─── Text shown ───

Tuesday 19 June 2018

On my Skin

On my Skin

She opened the door of the health unit almost sensing something that morning. In the Rural Health Unit, about 100 kilometers away from the nearest reference center. A newly appointed doctor....and the farmers of the region saw in those hands a ray of hope. "The doctor listens to us."

Maybe this was the beginning of a cry about the future on her face. When she was in the office with another patient, somebody knocked the door, "Doctor, please come fast". The nurse was already gloved, a woman in great pain, laboir pain. Upon touching down the cervix, it was 5cm dilated. Fetal heartbeat flickering and Ineffective contractions.

Labor without progression was sensed. Oxytocin, orientations, everyone entering the small emergency room. Got everyone out of there to take a deep breath and called the 911.

"The ambulance can only get there in two hours, it is in another displacement." The calculation was not difficult... Two hours to come plus two hours to cover the 100km made 4 long hours. Can we handle it? Will the baby be born before that? We ask for priority, but the whole state needs priority.

Deep breathing, medications, salines, change of position, but still it is only 6cm of dilation in the first hour. The Fetal Heart Beat slowed down. They call the ambulance. "I need it for now." It doesn't arrive.

It did not come, it did not happen, it did not progress and it was not born.

Some colleagues would say, "it is her fault that she chose to work where she has no recourse". But is there a way to have a hospital in the countryside? To have an anesthetist team in the middle of the green of the corn? To have a team with obstetrician? Pediatrician? There, where the soy is planted?

Several will condemn "it is the doctor's fault, who went there," but would the unborn child stop herself being born or would the mother stop going into labor because they were in the countryside? Would the countryside stop existing just because there are no qualified professionals in it?

─── Records ───

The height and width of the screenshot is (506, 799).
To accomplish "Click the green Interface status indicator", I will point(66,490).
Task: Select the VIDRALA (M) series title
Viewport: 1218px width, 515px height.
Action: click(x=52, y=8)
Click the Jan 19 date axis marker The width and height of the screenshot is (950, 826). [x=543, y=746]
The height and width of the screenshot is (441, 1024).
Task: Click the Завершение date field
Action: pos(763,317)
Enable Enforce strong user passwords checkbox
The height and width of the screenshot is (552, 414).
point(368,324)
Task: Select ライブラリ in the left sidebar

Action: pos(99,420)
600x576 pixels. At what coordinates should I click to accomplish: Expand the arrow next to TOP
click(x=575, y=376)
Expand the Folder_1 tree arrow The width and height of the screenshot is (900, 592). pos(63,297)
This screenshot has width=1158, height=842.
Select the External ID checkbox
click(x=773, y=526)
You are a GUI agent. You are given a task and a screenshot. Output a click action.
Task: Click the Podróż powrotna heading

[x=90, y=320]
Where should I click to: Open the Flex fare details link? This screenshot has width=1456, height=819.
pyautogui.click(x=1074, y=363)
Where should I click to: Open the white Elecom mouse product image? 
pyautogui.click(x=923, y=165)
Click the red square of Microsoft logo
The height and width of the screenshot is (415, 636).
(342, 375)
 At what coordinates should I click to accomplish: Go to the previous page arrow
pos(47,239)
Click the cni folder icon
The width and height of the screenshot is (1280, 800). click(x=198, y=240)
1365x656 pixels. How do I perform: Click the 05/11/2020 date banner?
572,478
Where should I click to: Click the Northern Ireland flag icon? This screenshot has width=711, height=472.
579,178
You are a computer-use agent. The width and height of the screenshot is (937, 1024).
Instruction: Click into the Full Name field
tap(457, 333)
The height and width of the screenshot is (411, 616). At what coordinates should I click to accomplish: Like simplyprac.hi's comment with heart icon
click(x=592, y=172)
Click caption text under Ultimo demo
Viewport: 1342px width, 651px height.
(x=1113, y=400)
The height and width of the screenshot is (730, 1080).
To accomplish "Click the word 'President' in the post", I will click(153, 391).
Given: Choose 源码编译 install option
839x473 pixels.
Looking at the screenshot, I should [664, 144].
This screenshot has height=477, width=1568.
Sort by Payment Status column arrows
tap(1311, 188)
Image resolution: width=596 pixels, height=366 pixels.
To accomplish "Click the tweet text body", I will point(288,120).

───

* _Set of tasks_:
1. In the story about the rural health unit, how far is the unit from the nearest reference center?
2. Continue the story about the rural health unit, starting after its last sentence.

* _Responses by item number_:
1. About 100 kilometers.

2.
The baby was not born, the baby did not survive. Everyone hears the fetal heartbeat fade away without recourse, no training, no legislation, no doctor adequately trained for more than 60% of Brazil's population living in rural areas. While the ambulance did not arrive, a sigh, a tear.... A fatality? Could we have avoided this?

From birth to mourning. To err is human, to kill and to die is human too. But a doctor in the rural area without training is inhumane.

Warm regards,
Mayara Floss
Review by: Nisanth Menon
Translated into English by: Bianca Silveira
Posted and Edited by: Ana Júlia Araújo


Mayara Floss is a young doctor working in a rural area: Cunha Porã (SC), Brazil. She Co-creator of project 'Health Education League'.  She is the creator of the Rural Family Medicine Café to provide a forum to discuss Rural Health – a forum for students, young doctors and experienced professors and GPs from all world. She is the student representative of the WONCA Working Party on Rural Practice. She also co-created with Pratyush Kumar the project 'Rural Health Success Stories' and writes a weekly blog of Popular Education, Arts and Health - the Ferry Street of 10.